* **TASK DESCRIPTION**
Extract every line of the records below that contains the word "settings".

* **EXTRACTED INFORMATION**
+ + +

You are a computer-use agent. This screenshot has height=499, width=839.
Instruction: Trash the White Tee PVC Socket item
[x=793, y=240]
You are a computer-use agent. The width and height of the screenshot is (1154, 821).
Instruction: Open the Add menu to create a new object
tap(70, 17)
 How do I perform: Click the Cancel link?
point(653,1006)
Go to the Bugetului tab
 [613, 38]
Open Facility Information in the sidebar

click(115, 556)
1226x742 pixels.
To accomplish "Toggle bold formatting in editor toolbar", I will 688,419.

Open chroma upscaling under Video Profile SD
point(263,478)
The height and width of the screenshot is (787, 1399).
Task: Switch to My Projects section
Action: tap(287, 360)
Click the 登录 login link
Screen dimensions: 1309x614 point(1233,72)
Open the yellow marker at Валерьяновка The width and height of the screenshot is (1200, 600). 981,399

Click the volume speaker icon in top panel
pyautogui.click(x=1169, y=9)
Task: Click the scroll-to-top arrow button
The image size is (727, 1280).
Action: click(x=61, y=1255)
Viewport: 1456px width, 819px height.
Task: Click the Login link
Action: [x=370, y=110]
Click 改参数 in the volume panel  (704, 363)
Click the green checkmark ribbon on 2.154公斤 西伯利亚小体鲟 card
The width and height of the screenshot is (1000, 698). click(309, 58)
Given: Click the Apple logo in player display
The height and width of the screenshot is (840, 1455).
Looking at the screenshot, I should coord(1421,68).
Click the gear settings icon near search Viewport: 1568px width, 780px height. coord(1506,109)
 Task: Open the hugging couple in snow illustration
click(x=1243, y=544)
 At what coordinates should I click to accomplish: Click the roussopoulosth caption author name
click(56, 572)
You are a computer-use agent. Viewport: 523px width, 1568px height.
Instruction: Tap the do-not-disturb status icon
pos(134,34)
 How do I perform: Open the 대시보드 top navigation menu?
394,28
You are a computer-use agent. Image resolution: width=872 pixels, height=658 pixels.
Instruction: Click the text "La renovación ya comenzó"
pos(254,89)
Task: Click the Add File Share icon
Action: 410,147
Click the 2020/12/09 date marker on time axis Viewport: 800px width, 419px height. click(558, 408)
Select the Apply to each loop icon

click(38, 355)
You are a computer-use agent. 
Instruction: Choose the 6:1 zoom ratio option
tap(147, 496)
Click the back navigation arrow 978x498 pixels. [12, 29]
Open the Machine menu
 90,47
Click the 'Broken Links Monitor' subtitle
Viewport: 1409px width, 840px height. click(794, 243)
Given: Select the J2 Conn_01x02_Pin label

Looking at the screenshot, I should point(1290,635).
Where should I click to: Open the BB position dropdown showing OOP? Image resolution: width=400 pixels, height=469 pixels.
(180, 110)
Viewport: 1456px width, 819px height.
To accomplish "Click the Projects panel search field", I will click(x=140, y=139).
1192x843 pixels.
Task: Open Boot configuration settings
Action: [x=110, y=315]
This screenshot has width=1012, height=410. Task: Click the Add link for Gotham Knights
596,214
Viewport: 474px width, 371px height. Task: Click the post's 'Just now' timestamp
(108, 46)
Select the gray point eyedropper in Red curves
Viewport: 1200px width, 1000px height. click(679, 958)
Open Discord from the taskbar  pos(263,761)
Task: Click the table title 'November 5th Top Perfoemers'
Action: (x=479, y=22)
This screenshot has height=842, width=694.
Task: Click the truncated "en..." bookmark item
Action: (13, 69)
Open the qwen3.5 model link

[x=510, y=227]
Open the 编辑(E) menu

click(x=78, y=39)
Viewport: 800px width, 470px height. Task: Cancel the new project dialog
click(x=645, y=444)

+ + +

* **THE COMPLETED TASK**
Click the gear settings icon near search Viewport: 1568px width, 780px height. coord(1506,109)
Task: Open Boot configuration settings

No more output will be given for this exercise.